** Opening DATA FOR THIS TASK block **

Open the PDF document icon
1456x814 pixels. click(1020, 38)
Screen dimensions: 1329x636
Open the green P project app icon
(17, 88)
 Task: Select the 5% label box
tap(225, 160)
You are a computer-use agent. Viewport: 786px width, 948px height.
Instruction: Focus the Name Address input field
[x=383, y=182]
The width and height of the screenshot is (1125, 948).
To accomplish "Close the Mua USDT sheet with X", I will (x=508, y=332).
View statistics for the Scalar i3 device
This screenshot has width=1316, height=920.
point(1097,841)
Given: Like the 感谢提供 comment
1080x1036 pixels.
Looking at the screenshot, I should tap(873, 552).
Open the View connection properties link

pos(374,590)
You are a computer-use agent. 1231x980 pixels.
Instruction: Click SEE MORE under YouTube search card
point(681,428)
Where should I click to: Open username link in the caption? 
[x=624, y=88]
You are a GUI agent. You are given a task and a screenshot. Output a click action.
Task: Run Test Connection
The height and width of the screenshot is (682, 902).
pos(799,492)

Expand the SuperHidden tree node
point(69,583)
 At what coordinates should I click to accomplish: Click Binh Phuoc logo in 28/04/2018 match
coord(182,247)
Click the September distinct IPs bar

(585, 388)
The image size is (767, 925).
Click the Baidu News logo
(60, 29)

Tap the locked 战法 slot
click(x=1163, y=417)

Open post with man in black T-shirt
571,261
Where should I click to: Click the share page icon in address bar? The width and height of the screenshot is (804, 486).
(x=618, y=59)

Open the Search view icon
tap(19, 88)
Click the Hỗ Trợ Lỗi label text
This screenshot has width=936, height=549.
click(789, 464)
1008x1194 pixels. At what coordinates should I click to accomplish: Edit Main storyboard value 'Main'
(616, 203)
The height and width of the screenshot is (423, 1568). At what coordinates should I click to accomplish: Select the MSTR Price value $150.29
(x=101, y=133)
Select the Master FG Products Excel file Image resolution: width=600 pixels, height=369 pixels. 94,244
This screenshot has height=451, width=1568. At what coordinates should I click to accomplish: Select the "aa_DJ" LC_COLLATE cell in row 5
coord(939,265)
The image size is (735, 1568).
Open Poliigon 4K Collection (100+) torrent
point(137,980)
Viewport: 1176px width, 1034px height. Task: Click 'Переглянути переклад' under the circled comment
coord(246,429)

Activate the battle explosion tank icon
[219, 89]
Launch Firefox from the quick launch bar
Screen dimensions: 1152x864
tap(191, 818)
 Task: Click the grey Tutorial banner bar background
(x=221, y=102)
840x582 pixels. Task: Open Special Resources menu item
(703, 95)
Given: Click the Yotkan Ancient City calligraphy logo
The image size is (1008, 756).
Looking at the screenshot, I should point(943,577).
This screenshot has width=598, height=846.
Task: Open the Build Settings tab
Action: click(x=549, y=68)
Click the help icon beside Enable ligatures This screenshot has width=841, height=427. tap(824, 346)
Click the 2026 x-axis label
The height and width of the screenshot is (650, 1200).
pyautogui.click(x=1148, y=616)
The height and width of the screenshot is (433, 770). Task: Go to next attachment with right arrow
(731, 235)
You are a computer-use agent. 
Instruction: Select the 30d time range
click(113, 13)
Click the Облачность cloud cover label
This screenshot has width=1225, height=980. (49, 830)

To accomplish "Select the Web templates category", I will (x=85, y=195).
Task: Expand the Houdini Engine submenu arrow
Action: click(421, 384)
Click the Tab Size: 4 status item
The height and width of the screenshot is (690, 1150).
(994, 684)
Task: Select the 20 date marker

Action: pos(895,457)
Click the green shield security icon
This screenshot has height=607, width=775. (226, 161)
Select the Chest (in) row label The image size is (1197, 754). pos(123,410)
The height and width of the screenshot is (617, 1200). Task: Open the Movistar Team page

** Closing DATA FOR THIS TASK block **

THE TASK –
Transcribe the data in full, keeping every detail.

THE ANSWER –
Open the PDF document icon
1456x814 pixels. click(1020, 38)
Screen dimensions: 1329x636
Open the green P project app icon
(17, 88)
 Task: Select the 5% label box
tap(225, 160)
You are a computer-use agent. Viewport: 786px width, 948px height.
Instruction: Focus the Name Address input field
[x=383, y=182]
The width and height of the screenshot is (1125, 948).
To accomplish "Close the Mua USDT sheet with X", I will (x=508, y=332).
View statistics for the Scalar i3 device
This screenshot has width=1316, height=920.
point(1097,841)
Given: Like the 感谢提供 comment
1080x1036 pixels.
Looking at the screenshot, I should tap(873, 552).
Open the View connection properties link

pos(374,590)
You are a computer-use agent. 1231x980 pixels.
Instruction: Click SEE MORE under YouTube search card
point(681,428)
Where should I click to: Open username link in the caption? 
[x=624, y=88]
You are a GUI agent. You are given a task and a screenshot. Output a click action.
Task: Run Test Connection
The height and width of the screenshot is (682, 902).
pos(799,492)

Expand the SuperHidden tree node
point(69,583)
 At what coordinates should I click to accomplish: Click Binh Phuoc logo in 28/04/2018 match
coord(182,247)
Click the September distinct IPs bar

(585, 388)
The image size is (767, 925).
Click the Baidu News logo
(60, 29)

Tap the locked 战法 slot
click(x=1163, y=417)

Open post with man in black T-shirt
571,261
Where should I click to: Click the share page icon in address bar? The width and height of the screenshot is (804, 486).
(x=618, y=59)

Open the Search view icon
tap(19, 88)
Click the Hỗ Trợ Lỗi label text
This screenshot has width=936, height=549.
click(789, 464)
1008x1194 pixels. At what coordinates should I click to accomplish: Edit Main storyboard value 'Main'
(616, 203)
The height and width of the screenshot is (423, 1568). At what coordinates should I click to accomplish: Select the MSTR Price value $150.29
(x=101, y=133)
Select the Master FG Products Excel file Image resolution: width=600 pixels, height=369 pixels. 94,244
This screenshot has height=451, width=1568. At what coordinates should I click to accomplish: Select the "aa_DJ" LC_COLLATE cell in row 5
coord(939,265)
The image size is (735, 1568).
Open Poliigon 4K Collection (100+) torrent
point(137,980)
Viewport: 1176px width, 1034px height. Task: Click 'Переглянути переклад' under the circled comment
coord(246,429)

Activate the battle explosion tank icon
[219, 89]
Launch Firefox from the quick launch bar
Screen dimensions: 1152x864
tap(191, 818)
 Task: Click the grey Tutorial banner bar background
(x=221, y=102)
840x582 pixels. Task: Open Special Resources menu item
(703, 95)
Given: Click the Yotkan Ancient City calligraphy logo
The image size is (1008, 756).
Looking at the screenshot, I should point(943,577).
This screenshot has width=598, height=846.
Task: Open the Build Settings tab
Action: click(x=549, y=68)
Click the help icon beside Enable ligatures This screenshot has width=841, height=427. tap(824, 346)
Click the 2026 x-axis label
The height and width of the screenshot is (650, 1200).
pyautogui.click(x=1148, y=616)
The height and width of the screenshot is (433, 770). Task: Go to next attachment with right arrow
(731, 235)
You are a computer-use agent. 
Instruction: Select the 30d time range
click(113, 13)
Click the Облачность cloud cover label
This screenshot has width=1225, height=980. (49, 830)

To accomplish "Select the Web templates category", I will (x=85, y=195).
Task: Expand the Houdini Engine submenu arrow
Action: click(421, 384)
Click the Tab Size: 4 status item
The height and width of the screenshot is (690, 1150).
(994, 684)
Task: Select the 20 date marker

Action: pos(895,457)
Click the green shield security icon
This screenshot has height=607, width=775. (226, 161)
Select the Chest (in) row label The image size is (1197, 754). pos(123,410)
The height and width of the screenshot is (617, 1200). Task: Open the Movistar Team page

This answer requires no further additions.